PROBLEM DETAILS →
Retype the full set of data, character for character.

= Beginning of Section =

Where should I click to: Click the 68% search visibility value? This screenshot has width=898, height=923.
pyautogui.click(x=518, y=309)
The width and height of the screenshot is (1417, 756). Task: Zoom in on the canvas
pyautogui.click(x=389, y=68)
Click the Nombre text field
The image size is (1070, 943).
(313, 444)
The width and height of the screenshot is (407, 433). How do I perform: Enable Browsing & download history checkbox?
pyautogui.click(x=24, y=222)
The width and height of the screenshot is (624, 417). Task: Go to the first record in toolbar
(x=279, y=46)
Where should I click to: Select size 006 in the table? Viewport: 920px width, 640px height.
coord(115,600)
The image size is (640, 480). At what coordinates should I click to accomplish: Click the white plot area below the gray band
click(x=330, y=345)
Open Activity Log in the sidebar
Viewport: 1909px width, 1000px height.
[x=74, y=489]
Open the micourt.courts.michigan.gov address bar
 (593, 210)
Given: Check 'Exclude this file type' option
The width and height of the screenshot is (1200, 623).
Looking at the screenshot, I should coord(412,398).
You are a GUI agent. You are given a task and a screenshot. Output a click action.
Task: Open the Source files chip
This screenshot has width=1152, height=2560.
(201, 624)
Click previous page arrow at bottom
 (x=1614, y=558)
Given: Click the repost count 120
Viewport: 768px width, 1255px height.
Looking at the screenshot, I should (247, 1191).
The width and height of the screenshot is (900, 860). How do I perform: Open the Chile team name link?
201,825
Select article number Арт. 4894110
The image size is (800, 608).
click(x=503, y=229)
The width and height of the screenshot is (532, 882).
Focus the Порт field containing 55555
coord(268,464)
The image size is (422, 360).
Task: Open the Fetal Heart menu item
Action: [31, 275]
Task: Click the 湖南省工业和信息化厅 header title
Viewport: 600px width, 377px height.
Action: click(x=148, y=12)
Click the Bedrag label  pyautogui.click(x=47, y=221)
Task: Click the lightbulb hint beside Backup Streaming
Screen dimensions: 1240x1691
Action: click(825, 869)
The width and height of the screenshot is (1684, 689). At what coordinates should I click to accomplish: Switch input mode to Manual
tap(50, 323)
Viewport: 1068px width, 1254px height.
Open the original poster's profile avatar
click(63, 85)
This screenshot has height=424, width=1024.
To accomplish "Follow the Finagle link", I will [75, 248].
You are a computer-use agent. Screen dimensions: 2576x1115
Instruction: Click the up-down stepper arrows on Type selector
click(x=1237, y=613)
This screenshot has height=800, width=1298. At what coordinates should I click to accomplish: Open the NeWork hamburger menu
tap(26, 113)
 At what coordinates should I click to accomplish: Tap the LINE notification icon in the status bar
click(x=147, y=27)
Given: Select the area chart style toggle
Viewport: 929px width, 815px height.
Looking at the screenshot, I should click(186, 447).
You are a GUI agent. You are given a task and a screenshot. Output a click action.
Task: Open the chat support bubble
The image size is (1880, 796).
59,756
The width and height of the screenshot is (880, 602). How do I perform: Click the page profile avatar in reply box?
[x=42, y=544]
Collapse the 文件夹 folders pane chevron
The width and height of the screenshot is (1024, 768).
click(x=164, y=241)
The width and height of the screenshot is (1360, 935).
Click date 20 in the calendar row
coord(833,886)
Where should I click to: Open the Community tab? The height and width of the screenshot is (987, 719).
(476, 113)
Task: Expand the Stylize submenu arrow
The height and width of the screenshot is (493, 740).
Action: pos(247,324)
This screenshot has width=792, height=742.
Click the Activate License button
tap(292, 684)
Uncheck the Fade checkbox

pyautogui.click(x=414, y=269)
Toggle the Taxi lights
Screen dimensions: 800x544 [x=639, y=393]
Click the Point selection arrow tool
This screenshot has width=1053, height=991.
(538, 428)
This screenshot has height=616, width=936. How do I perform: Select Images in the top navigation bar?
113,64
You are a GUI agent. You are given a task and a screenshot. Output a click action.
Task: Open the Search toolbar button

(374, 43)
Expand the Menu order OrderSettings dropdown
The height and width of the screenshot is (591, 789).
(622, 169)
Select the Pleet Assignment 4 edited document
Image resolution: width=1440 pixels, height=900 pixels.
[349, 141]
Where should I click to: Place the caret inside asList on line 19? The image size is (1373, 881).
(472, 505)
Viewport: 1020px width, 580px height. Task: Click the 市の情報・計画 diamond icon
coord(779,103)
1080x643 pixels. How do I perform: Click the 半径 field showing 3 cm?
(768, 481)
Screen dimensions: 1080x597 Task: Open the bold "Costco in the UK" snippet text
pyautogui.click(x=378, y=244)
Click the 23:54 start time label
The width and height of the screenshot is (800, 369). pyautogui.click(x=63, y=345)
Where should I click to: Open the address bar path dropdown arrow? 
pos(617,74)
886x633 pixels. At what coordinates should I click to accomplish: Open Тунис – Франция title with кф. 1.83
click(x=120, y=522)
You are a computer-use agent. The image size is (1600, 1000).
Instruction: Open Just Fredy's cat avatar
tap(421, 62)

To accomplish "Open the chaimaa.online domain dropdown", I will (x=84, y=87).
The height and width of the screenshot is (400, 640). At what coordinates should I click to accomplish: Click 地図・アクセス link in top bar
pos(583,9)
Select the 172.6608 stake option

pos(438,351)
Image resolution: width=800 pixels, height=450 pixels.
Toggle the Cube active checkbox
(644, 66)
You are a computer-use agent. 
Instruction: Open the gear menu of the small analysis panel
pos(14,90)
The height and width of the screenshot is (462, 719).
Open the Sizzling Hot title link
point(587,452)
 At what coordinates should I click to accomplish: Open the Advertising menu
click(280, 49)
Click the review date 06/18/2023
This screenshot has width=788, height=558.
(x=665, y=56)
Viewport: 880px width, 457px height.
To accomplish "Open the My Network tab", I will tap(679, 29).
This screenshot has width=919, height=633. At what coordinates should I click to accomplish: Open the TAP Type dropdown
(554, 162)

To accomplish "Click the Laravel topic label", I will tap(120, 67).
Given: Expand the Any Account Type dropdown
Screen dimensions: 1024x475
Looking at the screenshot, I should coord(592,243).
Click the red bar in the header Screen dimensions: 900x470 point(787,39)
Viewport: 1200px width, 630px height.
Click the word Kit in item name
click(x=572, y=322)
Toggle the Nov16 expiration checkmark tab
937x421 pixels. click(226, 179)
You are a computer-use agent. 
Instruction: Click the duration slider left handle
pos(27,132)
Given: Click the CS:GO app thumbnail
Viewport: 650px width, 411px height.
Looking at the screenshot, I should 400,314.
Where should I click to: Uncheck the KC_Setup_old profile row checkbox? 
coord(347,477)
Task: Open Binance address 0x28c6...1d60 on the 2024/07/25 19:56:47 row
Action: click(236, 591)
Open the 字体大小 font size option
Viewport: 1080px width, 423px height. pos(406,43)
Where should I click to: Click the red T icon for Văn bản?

= End of Section =

TASK SOLUTION →
Where should I click to: Click the 68% search visibility value? This screenshot has width=898, height=923.
pyautogui.click(x=518, y=309)
The width and height of the screenshot is (1417, 756). Task: Zoom in on the canvas
pyautogui.click(x=389, y=68)
Click the Nombre text field
The image size is (1070, 943).
(313, 444)
The width and height of the screenshot is (407, 433). How do I perform: Enable Browsing & download history checkbox?
pyautogui.click(x=24, y=222)
The width and height of the screenshot is (624, 417). Task: Go to the first record in toolbar
(x=279, y=46)
Where should I click to: Select size 006 in the table? Viewport: 920px width, 640px height.
coord(115,600)
The image size is (640, 480). At what coordinates should I click to accomplish: Click the white plot area below the gray band
click(x=330, y=345)
Open Activity Log in the sidebar
Viewport: 1909px width, 1000px height.
[x=74, y=489]
Open the micourt.courts.michigan.gov address bar
 (593, 210)
Given: Check 'Exclude this file type' option
The width and height of the screenshot is (1200, 623).
Looking at the screenshot, I should coord(412,398).
You are a GUI agent. You are given a task and a screenshot. Output a click action.
Task: Open the Source files chip
This screenshot has width=1152, height=2560.
(201, 624)
Click previous page arrow at bottom
 (x=1614, y=558)
Given: Click the repost count 120
Viewport: 768px width, 1255px height.
Looking at the screenshot, I should (247, 1191).
The width and height of the screenshot is (900, 860). How do I perform: Open the Chile team name link?
201,825
Select article number Арт. 4894110
The image size is (800, 608).
click(x=503, y=229)
The width and height of the screenshot is (532, 882).
Focus the Порт field containing 55555
coord(268,464)
The image size is (422, 360).
Task: Open the Fetal Heart menu item
Action: [31, 275]
Task: Click the 湖南省工业和信息化厅 header title
Viewport: 600px width, 377px height.
Action: click(x=148, y=12)
Click the Bedrag label  pyautogui.click(x=47, y=221)
Task: Click the lightbulb hint beside Backup Streaming
Screen dimensions: 1240x1691
Action: click(825, 869)
The width and height of the screenshot is (1684, 689). At what coordinates should I click to accomplish: Switch input mode to Manual
tap(50, 323)
Viewport: 1068px width, 1254px height.
Open the original poster's profile avatar
click(63, 85)
This screenshot has height=424, width=1024.
To accomplish "Follow the Finagle link", I will [75, 248].
You are a computer-use agent. Screen dimensions: 2576x1115
Instruction: Click the up-down stepper arrows on Type selector
click(x=1237, y=613)
This screenshot has height=800, width=1298. At what coordinates should I click to accomplish: Open the NeWork hamburger menu
tap(26, 113)
 At what coordinates should I click to accomplish: Tap the LINE notification icon in the status bar
click(x=147, y=27)
Given: Select the area chart style toggle
Viewport: 929px width, 815px height.
Looking at the screenshot, I should click(186, 447).
You are a GUI agent. You are given a task and a screenshot. Output a click action.
Task: Open the chat support bubble
The image size is (1880, 796).
59,756
The width and height of the screenshot is (880, 602). How do I perform: Click the page profile avatar in reply box?
[x=42, y=544]
Collapse the 文件夹 folders pane chevron
The width and height of the screenshot is (1024, 768).
click(x=164, y=241)
The width and height of the screenshot is (1360, 935).
Click date 20 in the calendar row
coord(833,886)
Where should I click to: Open the Community tab? The height and width of the screenshot is (987, 719).
(476, 113)
Task: Expand the Stylize submenu arrow
The height and width of the screenshot is (493, 740).
Action: pos(247,324)
This screenshot has width=792, height=742.
Click the Activate License button
tap(292, 684)
Uncheck the Fade checkbox

pyautogui.click(x=414, y=269)
Toggle the Taxi lights
Screen dimensions: 800x544 [x=639, y=393]
Click the Point selection arrow tool
This screenshot has width=1053, height=991.
(538, 428)
This screenshot has height=616, width=936. How do I perform: Select Images in the top navigation bar?
113,64
You are a GUI agent. You are given a task and a screenshot. Output a click action.
Task: Open the Search toolbar button

(374, 43)
Expand the Menu order OrderSettings dropdown
The height and width of the screenshot is (591, 789).
(622, 169)
Select the Pleet Assignment 4 edited document
Image resolution: width=1440 pixels, height=900 pixels.
[349, 141]
Where should I click to: Place the caret inside asList on line 19? The image size is (1373, 881).
(472, 505)
Viewport: 1020px width, 580px height. Task: Click the 市の情報・計画 diamond icon
coord(779,103)
1080x643 pixels. How do I perform: Click the 半径 field showing 3 cm?
(768, 481)
Screen dimensions: 1080x597 Task: Open the bold "Costco in the UK" snippet text
pyautogui.click(x=378, y=244)
Click the 23:54 start time label
The width and height of the screenshot is (800, 369). pyautogui.click(x=63, y=345)
Where should I click to: Open the address bar path dropdown arrow? 
pos(617,74)
886x633 pixels. At what coordinates should I click to accomplish: Open Тунис – Франция title with кф. 1.83
click(x=120, y=522)
You are a computer-use agent. The image size is (1600, 1000).
Instruction: Open Just Fredy's cat avatar
tap(421, 62)

To accomplish "Open the chaimaa.online domain dropdown", I will (x=84, y=87).
The height and width of the screenshot is (400, 640). At what coordinates should I click to accomplish: Click 地図・アクセス link in top bar
pos(583,9)
Select the 172.6608 stake option

pos(438,351)
Image resolution: width=800 pixels, height=450 pixels.
Toggle the Cube active checkbox
(644, 66)
You are a computer-use agent. 
Instruction: Open the gear menu of the small analysis panel
pos(14,90)
The height and width of the screenshot is (462, 719).
Open the Sizzling Hot title link
point(587,452)
 At what coordinates should I click to accomplish: Open the Advertising menu
click(280, 49)
Click the review date 06/18/2023
This screenshot has width=788, height=558.
(x=665, y=56)
Viewport: 880px width, 457px height.
To accomplish "Open the My Network tab", I will tap(679, 29).
This screenshot has width=919, height=633. At what coordinates should I click to accomplish: Open the TAP Type dropdown
(554, 162)

To accomplish "Click the Laravel topic label", I will tap(120, 67).
Given: Expand the Any Account Type dropdown
Screen dimensions: 1024x475
Looking at the screenshot, I should coord(592,243).
Click the red bar in the header Screen dimensions: 900x470 point(787,39)
Viewport: 1200px width, 630px height.
Click the word Kit in item name
click(x=572, y=322)
Toggle the Nov16 expiration checkmark tab
937x421 pixels. click(226, 179)
You are a computer-use agent. 
Instruction: Click the duration slider left handle
pos(27,132)
Given: Click the CS:GO app thumbnail
Viewport: 650px width, 411px height.
Looking at the screenshot, I should 400,314.
Where should I click to: Uncheck the KC_Setup_old profile row checkbox? 
coord(347,477)
Task: Open Binance address 0x28c6...1d60 on the 2024/07/25 19:56:47 row
Action: click(236, 591)
Open the 字体大小 font size option
Viewport: 1080px width, 423px height. pos(406,43)
Where should I click to: Click the red T icon for Văn bản?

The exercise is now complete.